In cases of crimes committed not within any county, the trial may by law be in such county as the laws shall have prescribed. In suits at common law, between man and man, the trial by jury, as one of the best securities to the rights of the people, ought to remain inviolate.

Eighthly. That immediately after article 6th, be inserted, as article 7th, the clauses following, to wit: The powers delegated by this Constitution are appropriated to the departments to which they are respectively distributed: so that the Legislative Department shall never exercise the powers vested in the Executive or Judicial, nor the Executive exercise the powers vested in the Legislative or Judicial, nor the Judicial exercise the powers vested in the Legislative or Executive Departments.

The powers not delegated by this Constitution, nor prohibited by it to the states, are reserved to the States respectively.

Ninthly. That article 7th, be numbered as article 8th.

===Crafting amendments===
Federalist representatives were quick to attack Madison's proposal, fearing that any move to amend the new Constitution so soon after its implementation would create an appearance of instability in the government. The House, unlike the Senate, was open to the public, and members such as Fisher Ames warned that a prolonged "dissection of the constitution" before the galleries could shake public confidence. A procedural battle followed, and after initially forwarding the amendments to a select committee for revision, the House agreed to take Madison's proposal up as a full body beginning on July 21, 1789.

The eleven-member committee made some significant changes to Madison's nine proposed amendments, including eliminating most of his preamble and adding the phrase "freedom of speech, and of the press". The House debated the amendments for eleven days. Roger Sherman of Connecticut persuaded the House to place the amendments at the Constitution's end so that the document would "remain inviolate", rather than adding them throughout, as Madison had proposed. The amendments, revised and condensed from twenty to seventeen, were approved and forwarded to the Senate on August 24, 1789.

The Senate edited these amendments still further, making 26 changes of its own. Madison's proposal to apply parts of the Bill of Rights to the states as well as the federal government was eliminated, and the seventeen amendments were condensed to twelve, which were approved on September 9, 1789. The Senate also eliminated the last of Madison's proposed changes to the preamble.

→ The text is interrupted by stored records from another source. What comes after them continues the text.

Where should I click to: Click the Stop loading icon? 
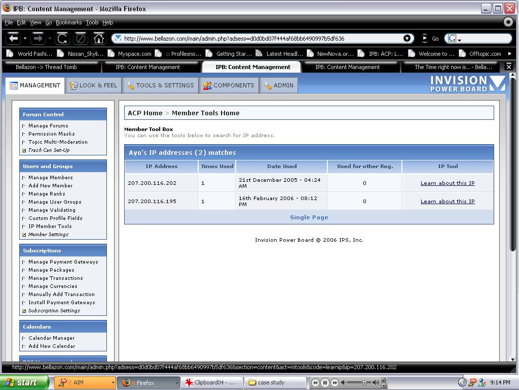(x=80, y=38)
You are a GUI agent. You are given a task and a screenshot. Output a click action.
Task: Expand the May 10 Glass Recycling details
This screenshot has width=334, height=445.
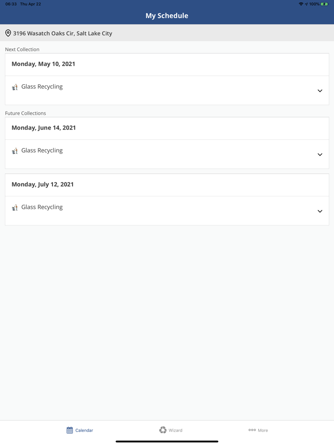click(320, 91)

On September 21, 1789, a House–Senate Conference Committee convened to resolve the numerous differences between the two Bill of Rights proposals. On September 24, 1789, the committee issued this report, which finalized 12 Constitutional Amendments for House and Senate to consider. This final version was approved by joint resolution of Congress on September 25, 1789, to be forwarded by John J. Beckley to the states on September 28.

By the time the debates and legislative maneuvering that went into crafting the Bill of Rights amendments was done, many personal opinions had shifted. A number of Federalists came out in support, thus silencing the Anti-Federalists' most effective critique. Many Anti-Federalists, in contrast, were now opposed, realizing that Congressional approval of these amendments would greatly lessen the chances of a second constitutional convention. Anti-Federalists such as Richard Henry Lee also argued that the Bill left the most objectionable portions of the Constitution, such as the federal judiciary and direct taxation, intact.

Madison remained active in the progress of the amendments throughout the legislative process. Historian Gordon S. Wood writes that "there is no question that it was Madison's personal prestige and his dogged persistence that saw the amendments through the Congress. There might have been a federal Constitution without Madison but certainly no Bill of Rights."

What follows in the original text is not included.